Her eyes narrowed on the monster that dragged her to this mountain, and he glared back at his bane, flicking his head as the blood ran from his brow…
Wait! The blood!
The Zabyallan dove low, her wounded hand scooping up a palm-full of stone dust. He brought his hammer down to catch her, but she halted at the edge of his reach.
His maul whished by, missing her.
She cast the debris in his face.
He yelped, staggering back, and Merrick jabbed his spear to tangle the beast’s hind legs. Berard stumbled, trying to rub the debris from his eyes as the blood running from his brow coated his hand, further spoiling his vision.
With the werewolf blinded, Wurhi dove into his reach.
An impact shook her arm as she drove the Wizard-King’s sword into his belly. Silver bit home, skewering his insides. A bestial scream ripped from Berard. He grimaced and clawed at his gut. Wurhi tore her blade free within a spray of red.
She stabbed him again.
And again.
The werewolf snarled, swiping blindly with his claws, and each time she dropped below his reach. Her blade whipped into his powerful thigh, shearing the great vessel in it. Crimson sprayed with every pump of his heart. Berard’s snarls withered to yelps of panic as he tried to staunch the wound.
He bent by instinct.
Blind as he was, he could not see Wurhi’s silver rising to meet him.
Her blade sank into his throat and burst out the other side, impaling the wolfman’s neck. He shuddered, choking on blood and metal as werewolf flesh rapidly transformed back into that of man. With lifeblood fountaining from sword wounds, the black-coated beast’s voice died in his throat, and his golden eyes dulled.
Wurhi the Rat rose, withdrawing her blade as Berard collapsed into a pool of spreading red. Her retribution was dispatched.
A deep, shuddering breath rasped from the large man’s chest.
It proved to be his last.
The massive wolfman stilled as Wurhi rushed away, for howls of remorse and anger had erupted at her back. These wolf-devils’ vengeance would be swift. Merrick had fled before she inflicted the second wound. She sprinted to join him.
“Bloody piss! We’re not going to make it!” He paled, glancing over his shoulder.
Wurhi grimaced and followed his gaze.
Five werewolves had broken ahead of the enraged acolytes. On all fours, the lycanthropes sheared away the distance between them and their quarry. The Rat and Hawk vaulted over the wall and rolled onto the sands, bounding to their feet, and breaking into a flat run. Her nostrils flared. The sound and scent of lycanthrope did not fade. She heard the dull impact of bodies landing on sand.
The sound of claws scratched the earth, growing in volume.

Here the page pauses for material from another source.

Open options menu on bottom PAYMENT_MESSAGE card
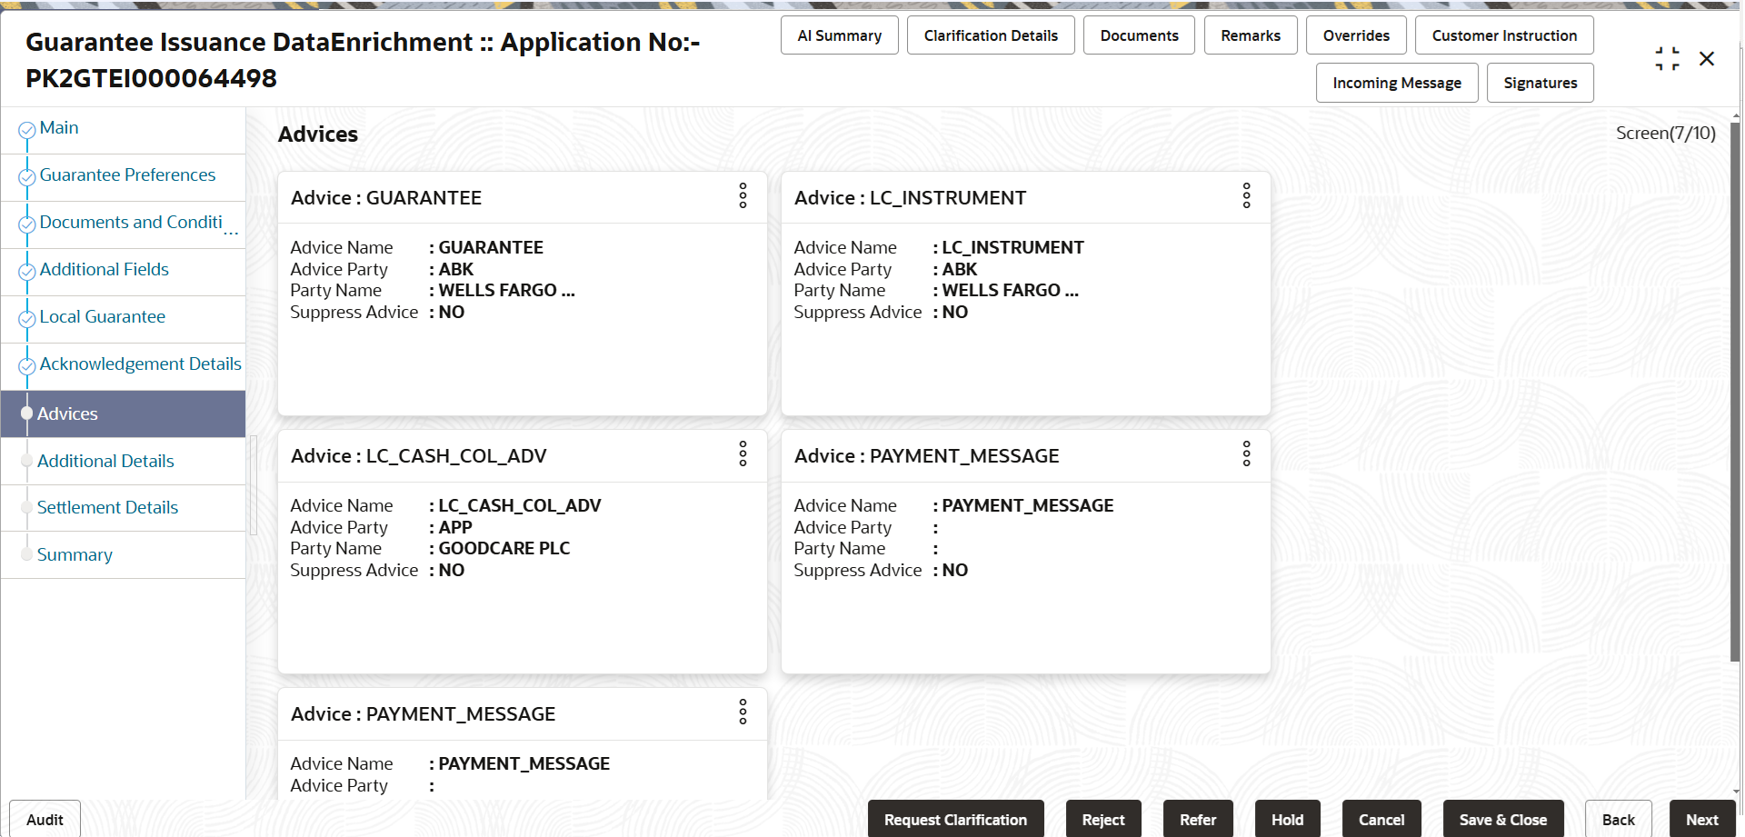The height and width of the screenshot is (837, 1745). (743, 712)
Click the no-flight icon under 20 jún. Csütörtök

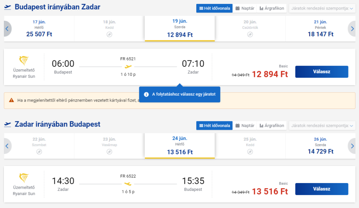pyautogui.click(x=250, y=34)
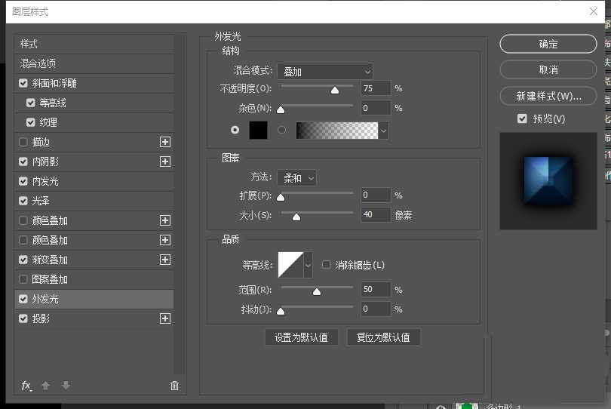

She glanced past the struggle between the saint and cult leader, her blood freezing at the dreadful blows being driven into her companion. Cristabel! she thought in horror. Beyond the duelling titans raged the battle of Lycundar’s cult and their captives.
Kyembe had joined the latter and stiffened their resistance with the violence of twenty slayers, but more of the cult surrounded them. The werewolves circled the escapees as a pack of wild dogs stalking a herd of gazelle. They avoided the mighty Spirit Killer and instead picked at the weaker captives, dragging them from the ranks and falling upon them with savage claws. As more fell, Wurhi knew they could not hold out, and the two thieves could not break through the encirclement to aid them.